Ray Rice Was Awful When He Last Played Football


On Friday, an arbitrator overturned the indefinite suspension of former Baltimore Ravens running back Ray Rice, who violently assaulted his then-fiancee (now wife) in an elevator in February. The arbitrator found that NFL commissioner Roger Goodell was not misled by Rice when Goodell initially suspended Rice for two games, and that Goodell’s decision to extend Rice’s ban — following enormous public outcry after the release of a more graphic video of the incident — was “arbitrary.”

The ruling means Rice is free to sign with any NFL team, and reports Sunday were that at least four teams were interested. Ethically, there’s no escaping Rice’s scandal and the probable uproar his signing would bring to whichever team takes a chance on him. But there’s also the question of whether Rice is even worth having on the field.

From 2009 to 2012, Rice was arguably the best running back in football. But in 2013, he was horrific, ranking last in yards per rush among RBs with at least 200 carries. In fact, restricting the comparison to his contemporaries actually understates how bad Rice was a year ago; among all historical NFL running back seasons of 200 or more carries, only five saw a lower yards-per-carry average than Rice’s 3.08 mark in 2013.

Yards per carry isn’t everything, of course. It can be highly volatile from year to year (or even within the same season), overly responsive to a handful of anomalous long runs and not representative of the fact that, when they run the ball, coaches are trying to maximize “success rate” — the rate at which a play increases the team’s expected points — not yards per play.

But Rice also had the league’s worst success rate among running backs with 200 or more carries in 2013. And spearheaded by Rice, the Ravens’ rushing offense was the least efficient in football. Furthermore, Pro Football Focus’s play-by-play grading metrics, which measure how well a player fulfilled his responsibilities on a given play, rated Rice as the worst halfback in the NFL a season ago — not only because he was the worst rusher (by far), but also because he was the league’s fifth-worst blocker at the position. (It doesn’t help Rice that his replacement on the Ravens, Justin Forsett, is averaging 5.6 yards per carry and already has 349 more rushing yards this season than Rice had in 2013 — on 35 fewer carries.)
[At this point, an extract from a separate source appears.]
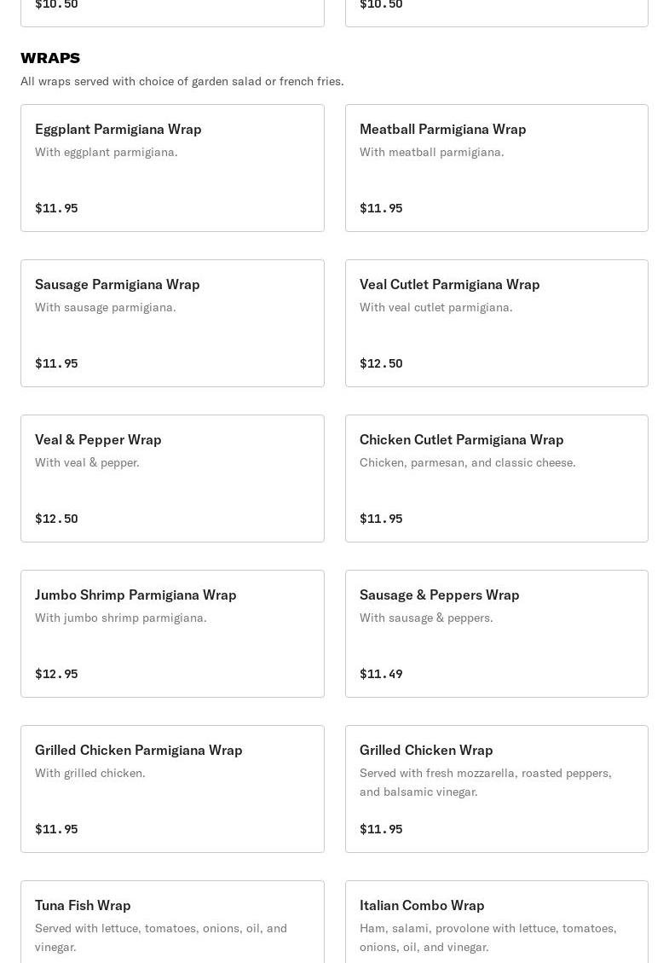669x963 pixels.
Task: Open the Jumbo Shrimp Parmigiana Wrap item
Action: click(172, 634)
So, by any standard, Rice was awful when he last played. And at age 27, he’s at the point on the running back aging curve where production starts to fall off a cliff. FiveThirtyEight contributor Chase Stuart looked at a cohort of recent RBs who had good careers (at least 5,000 career rushing yards and 40 rushing yards per game) and found that nearly a third of them were washed up by the end of their age 28 season. Almost two-thirds were finished by age 29.
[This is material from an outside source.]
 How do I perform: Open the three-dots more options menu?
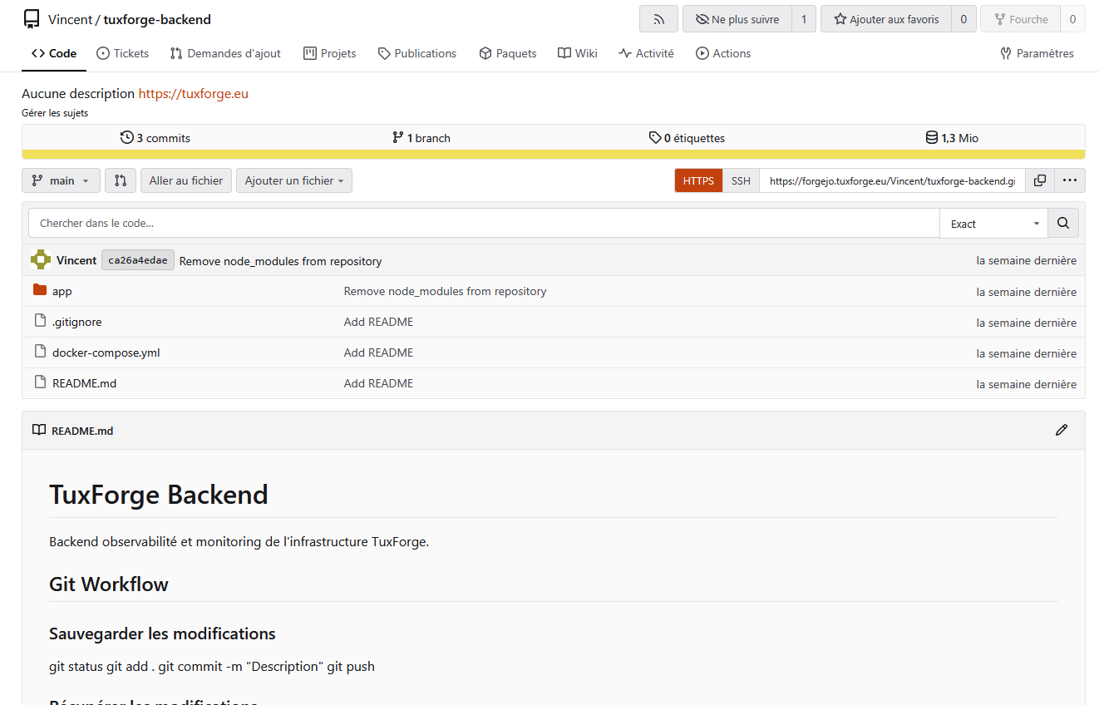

Even after his reinstatement (and the requisite quotes about Rice having stayed in “great shape” during the ban), Rice is unlikely to contribute to a team in any meaningful way this season. So whoever signs him is looking at maybe two more seasons of any productivity from him — and that’s without factoring in a year of rust and just how bad Rice was when he last took the field. Combined with the seemingly inevitable backlash his signing will cause, it’s tough to find any logical reason to give Rice another chance in the NFL.